[[ PROVIDED RECORDS open ]]

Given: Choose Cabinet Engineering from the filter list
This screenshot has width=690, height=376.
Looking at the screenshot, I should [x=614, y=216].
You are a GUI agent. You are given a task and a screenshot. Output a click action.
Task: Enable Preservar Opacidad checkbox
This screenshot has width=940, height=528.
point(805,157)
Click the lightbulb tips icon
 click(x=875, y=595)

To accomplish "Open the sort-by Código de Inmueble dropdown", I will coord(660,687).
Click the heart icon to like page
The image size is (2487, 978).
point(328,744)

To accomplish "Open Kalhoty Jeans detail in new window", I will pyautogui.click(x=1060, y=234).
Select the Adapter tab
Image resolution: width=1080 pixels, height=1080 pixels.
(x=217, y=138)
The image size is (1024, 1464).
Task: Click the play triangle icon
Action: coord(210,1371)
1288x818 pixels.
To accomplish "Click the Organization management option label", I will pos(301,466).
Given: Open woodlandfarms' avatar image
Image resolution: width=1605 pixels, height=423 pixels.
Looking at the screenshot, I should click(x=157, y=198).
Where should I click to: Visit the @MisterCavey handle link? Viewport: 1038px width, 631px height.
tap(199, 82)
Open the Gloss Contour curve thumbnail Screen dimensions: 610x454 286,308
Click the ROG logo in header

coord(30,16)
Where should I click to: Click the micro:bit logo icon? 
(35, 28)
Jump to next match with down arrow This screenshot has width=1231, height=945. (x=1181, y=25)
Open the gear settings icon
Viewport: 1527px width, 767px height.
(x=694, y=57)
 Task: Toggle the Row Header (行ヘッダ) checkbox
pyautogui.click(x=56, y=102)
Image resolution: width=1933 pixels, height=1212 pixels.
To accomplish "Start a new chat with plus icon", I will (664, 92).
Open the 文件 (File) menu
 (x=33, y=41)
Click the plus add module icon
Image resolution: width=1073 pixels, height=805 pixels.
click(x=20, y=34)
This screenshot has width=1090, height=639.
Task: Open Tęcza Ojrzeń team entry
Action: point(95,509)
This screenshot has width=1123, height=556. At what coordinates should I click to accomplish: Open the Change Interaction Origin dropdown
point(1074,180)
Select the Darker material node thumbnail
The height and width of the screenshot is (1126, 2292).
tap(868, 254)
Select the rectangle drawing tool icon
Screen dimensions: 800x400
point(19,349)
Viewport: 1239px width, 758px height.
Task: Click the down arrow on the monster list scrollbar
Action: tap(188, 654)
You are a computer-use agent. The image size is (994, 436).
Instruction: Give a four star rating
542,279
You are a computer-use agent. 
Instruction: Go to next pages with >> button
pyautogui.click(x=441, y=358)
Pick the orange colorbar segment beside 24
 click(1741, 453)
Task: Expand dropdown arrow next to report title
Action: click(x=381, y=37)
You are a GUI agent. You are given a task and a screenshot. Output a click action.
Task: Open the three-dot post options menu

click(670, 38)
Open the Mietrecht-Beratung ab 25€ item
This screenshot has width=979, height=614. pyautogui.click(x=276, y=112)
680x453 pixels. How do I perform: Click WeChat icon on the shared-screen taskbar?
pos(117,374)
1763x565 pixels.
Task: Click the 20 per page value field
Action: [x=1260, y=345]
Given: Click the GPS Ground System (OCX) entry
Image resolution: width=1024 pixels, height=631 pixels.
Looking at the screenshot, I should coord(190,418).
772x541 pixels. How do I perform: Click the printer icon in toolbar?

[[ PROVIDED RECORDS closed ]]

# GOAL OF THE EXERCISE:
Output the full set of entries exactly as they were given.

# RESULT:
Given: Choose Cabinet Engineering from the filter list
This screenshot has width=690, height=376.
Looking at the screenshot, I should [x=614, y=216].
You are a GUI agent. You are given a task and a screenshot. Output a click action.
Task: Enable Preservar Opacidad checkbox
This screenshot has width=940, height=528.
point(805,157)
Click the lightbulb tips icon
 click(x=875, y=595)

To accomplish "Open the sort-by Código de Inmueble dropdown", I will coord(660,687).
Click the heart icon to like page
The image size is (2487, 978).
point(328,744)

To accomplish "Open Kalhoty Jeans detail in new window", I will pyautogui.click(x=1060, y=234).
Select the Adapter tab
Image resolution: width=1080 pixels, height=1080 pixels.
(x=217, y=138)
The image size is (1024, 1464).
Task: Click the play triangle icon
Action: coord(210,1371)
1288x818 pixels.
To accomplish "Click the Organization management option label", I will pos(301,466).
Given: Open woodlandfarms' avatar image
Image resolution: width=1605 pixels, height=423 pixels.
Looking at the screenshot, I should click(x=157, y=198).
Where should I click to: Visit the @MisterCavey handle link? Viewport: 1038px width, 631px height.
tap(199, 82)
Open the Gloss Contour curve thumbnail Screen dimensions: 610x454 286,308
Click the ROG logo in header

coord(30,16)
Where should I click to: Click the micro:bit logo icon? 
(35, 28)
Jump to next match with down arrow This screenshot has width=1231, height=945. (x=1181, y=25)
Open the gear settings icon
Viewport: 1527px width, 767px height.
(x=694, y=57)
 Task: Toggle the Row Header (行ヘッダ) checkbox
pyautogui.click(x=56, y=102)
Image resolution: width=1933 pixels, height=1212 pixels.
To accomplish "Start a new chat with plus icon", I will (664, 92).
Open the 文件 (File) menu
 (x=33, y=41)
Click the plus add module icon
Image resolution: width=1073 pixels, height=805 pixels.
click(x=20, y=34)
This screenshot has width=1090, height=639.
Task: Open Tęcza Ojrzeń team entry
Action: point(95,509)
This screenshot has width=1123, height=556. At what coordinates should I click to accomplish: Open the Change Interaction Origin dropdown
point(1074,180)
Select the Darker material node thumbnail
The height and width of the screenshot is (1126, 2292).
tap(868, 254)
Select the rectangle drawing tool icon
Screen dimensions: 800x400
point(19,349)
Viewport: 1239px width, 758px height.
Task: Click the down arrow on the monster list scrollbar
Action: tap(188, 654)
You are a computer-use agent. The image size is (994, 436).
Instruction: Give a four star rating
542,279
You are a computer-use agent. 
Instruction: Go to next pages with >> button
pyautogui.click(x=441, y=358)
Pick the orange colorbar segment beside 24
 click(1741, 453)
Task: Expand dropdown arrow next to report title
Action: click(x=381, y=37)
You are a GUI agent. You are given a task and a screenshot. Output a click action.
Task: Open the three-dot post options menu

click(670, 38)
Open the Mietrecht-Beratung ab 25€ item
This screenshot has width=979, height=614. pyautogui.click(x=276, y=112)
680x453 pixels. How do I perform: Click WeChat icon on the shared-screen taskbar?
pos(117,374)
1763x565 pixels.
Task: Click the 20 per page value field
Action: [x=1260, y=345]
Given: Click the GPS Ground System (OCX) entry
Image resolution: width=1024 pixels, height=631 pixels.
Looking at the screenshot, I should coord(190,418).
772x541 pixels. How do I perform: Click the printer icon in toolbar?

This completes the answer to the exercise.